Overall, a small proportion of cancers are overlooked by mpMRI, with estimates ranging from 4.4% (lower boundary of 95% CI for definition 1) to 17% (upper boundary of 95% CI for definition 2). Prostate cancers undetected by mpMRI are of lower grade and shorter length than cancers that are detected.
Prostate cancers that are undetected by magnetic resonance imaging (MRI) are smaller and less aggressive than those that are detected, and none of the most aggressive cancers are overlooked by MRI.
所有的风险分层策略都忽略了癌症的一个谱。前列腺磁共振成像研究(PROMIS)为探索多参数磁共振成像(mpMRI)忽略的癌症提供了一个独特的机会。
总结系统地被 mpMRI 忽略的癌症的特征。
设计、设置和参与者:PROMIS 测试了 mpMRI 和经直肠超声(TRUS)引导活检的性能,使用 5mm 模板映射(TPM)活检作为参考标准。

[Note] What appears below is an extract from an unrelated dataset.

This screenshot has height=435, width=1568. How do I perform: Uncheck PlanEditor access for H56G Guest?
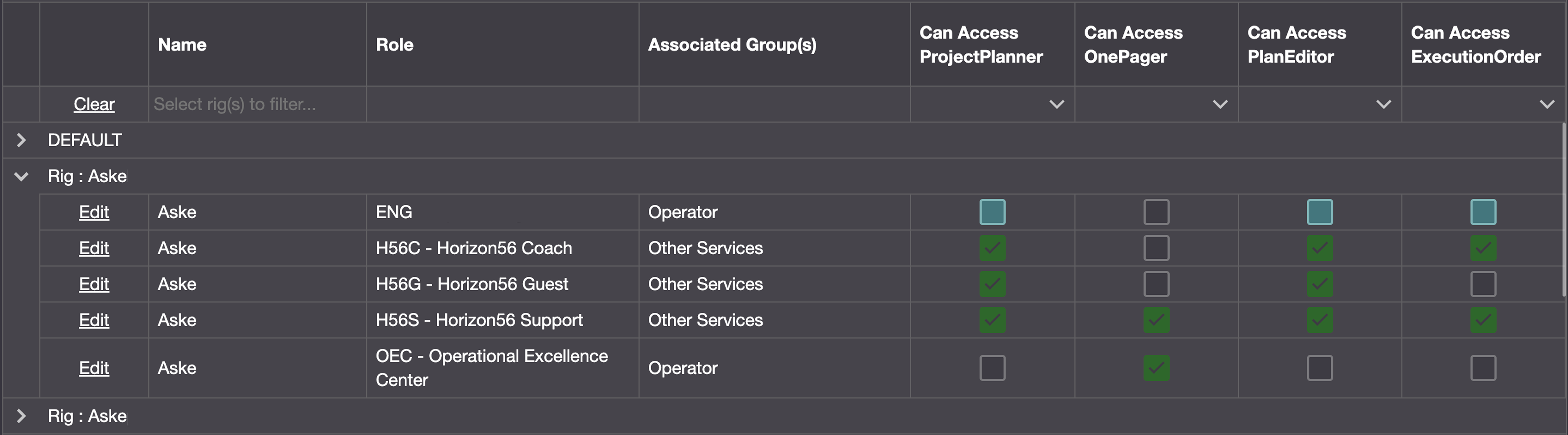coord(1319,284)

结果是总和最大 Gleason 评分、最大癌核长度(MCCL)和前列腺特异性抗原密度(PSAD)。将被忽略的癌症与被检测到的癌症的癌症属性进行比较。
在患有癌症的男性中,根据定义 1(任何长度的 Gleason 等级≥4+3 或任何等级的 MCCL≥6mm),有 7%(17/230;95%置信区间[CI]4.4-12%)的癌症被 mpMRI 系统地忽略,根据定义 2(任何长度的 Gleason 等级≥3+4 或任何长度的 MCCL≥4mm),有 13%(44/331;95%CI9.8-17%)的癌症被忽略。相比之下,TRUS 引导活检根据定义 1 忽略了 52%(119/230;95%CI45-58%)的显著疾病,根据定义 2 忽略了 40%(132/331;95%CI35-45%)的显著疾病。mpMRI 未检测到的前列腺癌的总和最大 Gleason 评分明显较低(p=0.0007;p<0.0001),MCCL 较短(中位数差异:3mm[5 与 8mm],p<0.0001;95%CI1-3),比检测到的癌症。在 TPM 活检中,没有总 Gleason 评分>3+4(Gleason 分级组 3-5;95%CI0-6.4%)或最大 Gleason 评分>4+3(Gleason 分级组 4-5;95%CI0-8.0%)的肿瘤被 mpMRI 漏诊。应用 PSAD 阈值 0.15 将未检测到的癌症的男性比例降低到 5%(12/230;95%CI2.7-8.9%),定义 1;9%(30/331;95%CI6.2-13%),定义 2。应用 PSAD 阈值 0.10 将未检测到疾病的男性比例降低到定义 1 癌症的 3%(6/230;95%CI1.0-5.6%)和定义 2 癌症的 3%(11/331;95%CI1.7-5.9%)。局限性在于事后分析和未检测到病变的意义不确定。
总的来说,mpMRI 忽略了一小部分癌症,估计范围从 4.4%(定义 1 的 95%CI 下限)到 17%(定义 2 的 95%CI 上限)。mpMRI 未检测到的前列腺癌比检测到的癌症分级和长度都要低。
磁共振成像(MRI)未检测到的前列腺癌比检测到的癌症体积更小、侵袭性更小,而且没有一种最具侵袭性的癌症被 MRI 忽略。